--- Data extracts Enclosed Below ---
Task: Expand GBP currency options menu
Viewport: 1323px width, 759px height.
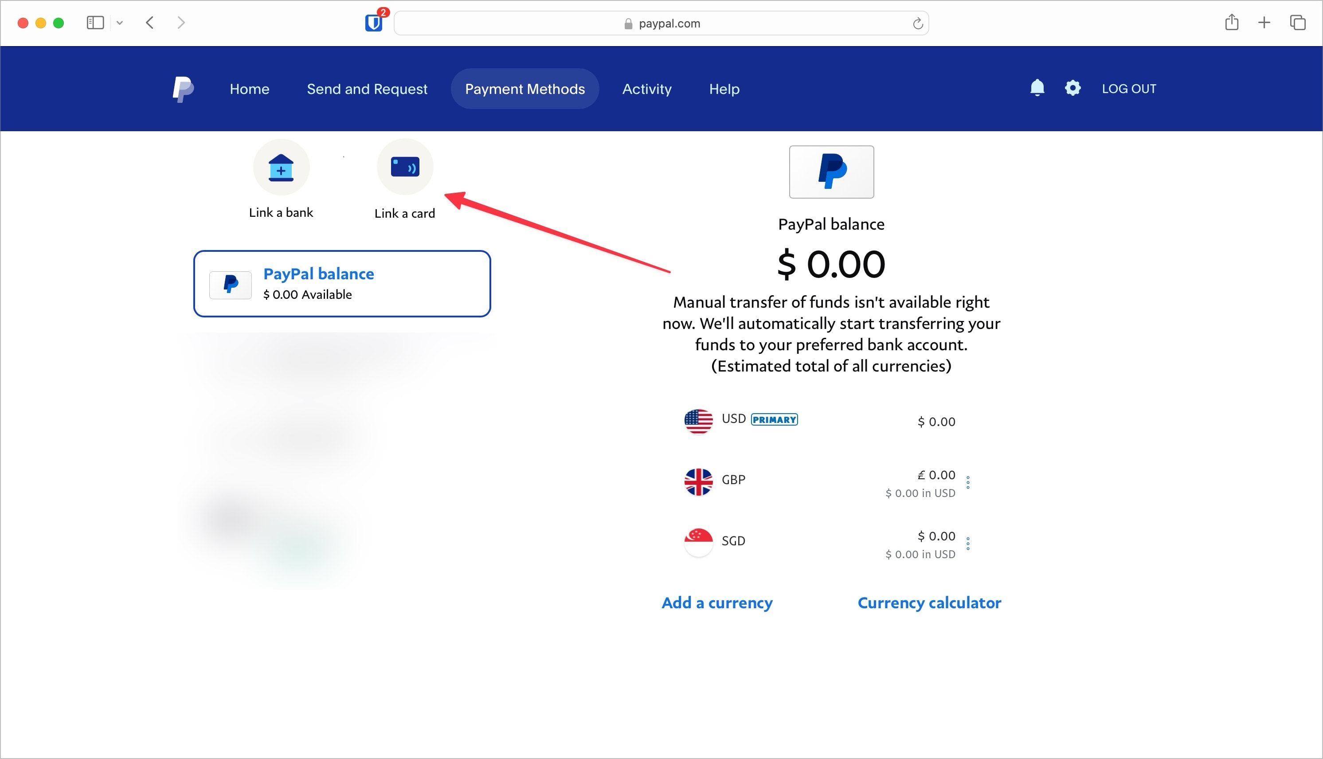Action: [x=969, y=482]
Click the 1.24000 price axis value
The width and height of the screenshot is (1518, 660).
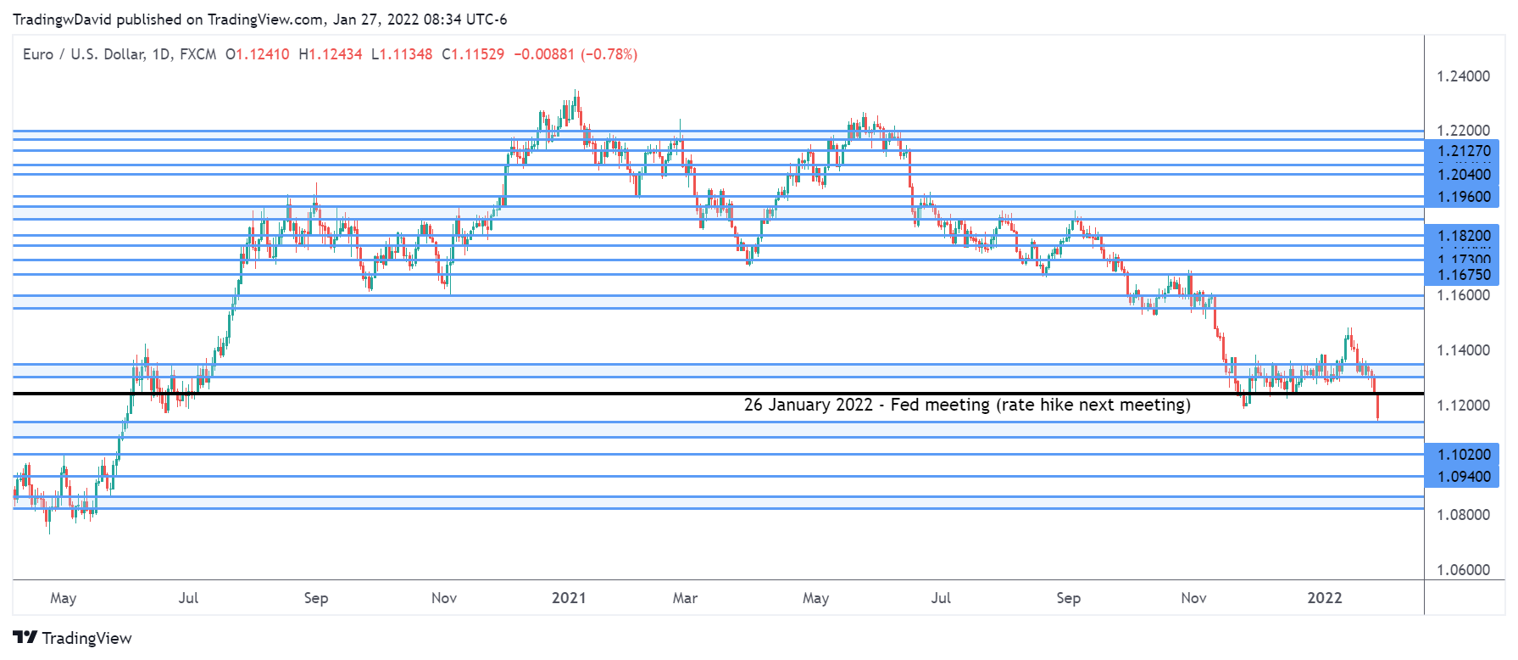[x=1463, y=76]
--- End of Enclosed Data extracts ---
Directions for this task → Pictures are not part of the answer, which must be the exact lines from the one holding "Click the 1.24000 price axis value" through the end of the material, both ends included.

Output for this task →
Click the 1.24000 price axis value
The width and height of the screenshot is (1518, 660).
[x=1463, y=76]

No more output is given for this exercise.